The Bihar poll outcome has come as a big disappointment for the BJP whose efforts to rake up extraneous issues like beef-eating and Pakistan, which were not considered germane by a politically conscious electorate, led to a drubbing that the party leadership least expected.
Analysts said the results were without doubt a personal defeat for Narendra Modi, who staked a lot in the campaign, was its most visible face and addressed more rallies than any other prime minister in a state election.
The BJP, which announced "development" as its main plank, kept changing its election pitch apparently realising that the Grand Alliance of Janata Dal-United, Rashtriya Janata Dal and Congress was putting up a well-knit cohesive fight and giving it a run for its money.
In came acute sarcasm on remarks of RJD leader Lalu Prasad on beef eating. In the fifth and last phase, the BJP inserted advertisements in local dailies about Chief Minister Nitish Kumar's silence on remarks on beef eating in an apparent effort at polarisation. In a damning indictment of the party's campaign at what was seen as "communal polarization", the Election Commission had to step in to stop release of more such advertisements.
Some of Modi's remarks were seen as aimed at evoking loyalties of caste and community. He talked of Lalu Prasad not honouring tradition of Yaduvanshis and accused the Grand Alliance leaders of attempts to give away part of reservation quota on religious lines -- an allusion to Muslims.
Modi struck some false notes in his campaign addressing more than 25 well-attended rallies. His repeated talk of power shortage in Bihar found few takers as delivery of electricity had vastly improved in Bihar in the 10 years that Nitish Kumar had been chief minister.

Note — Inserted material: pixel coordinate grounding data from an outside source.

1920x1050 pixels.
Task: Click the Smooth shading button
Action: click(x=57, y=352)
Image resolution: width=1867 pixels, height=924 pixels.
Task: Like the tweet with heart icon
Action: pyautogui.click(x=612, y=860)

Modi's talk of "Darbhanga module" in his last election speech and his poser whether people wanted "a government in Patna that protects terrorists" raised many eyebrows.
BJP president Amit Shah, who also addressed a large number of rallies, did his bit in stoking controversy and said that if BJP loses in Bihar, "crackers will go off in Pakistan".
Modi and Amit Shah's repeated references to "jungle raj" had few takers for which Lalu Prasad had a riposte Sunday when he said "if Bihar has jungle raj, we are today all kings in that jungle".
The election verdict, in which the BJP is poised to finish third behind JD-U and RJD, is likely to have ramifications both for Modi and Amit Shah with dissenters, who had chosen so far to remain silent, expected to raise their pitch in the coming days.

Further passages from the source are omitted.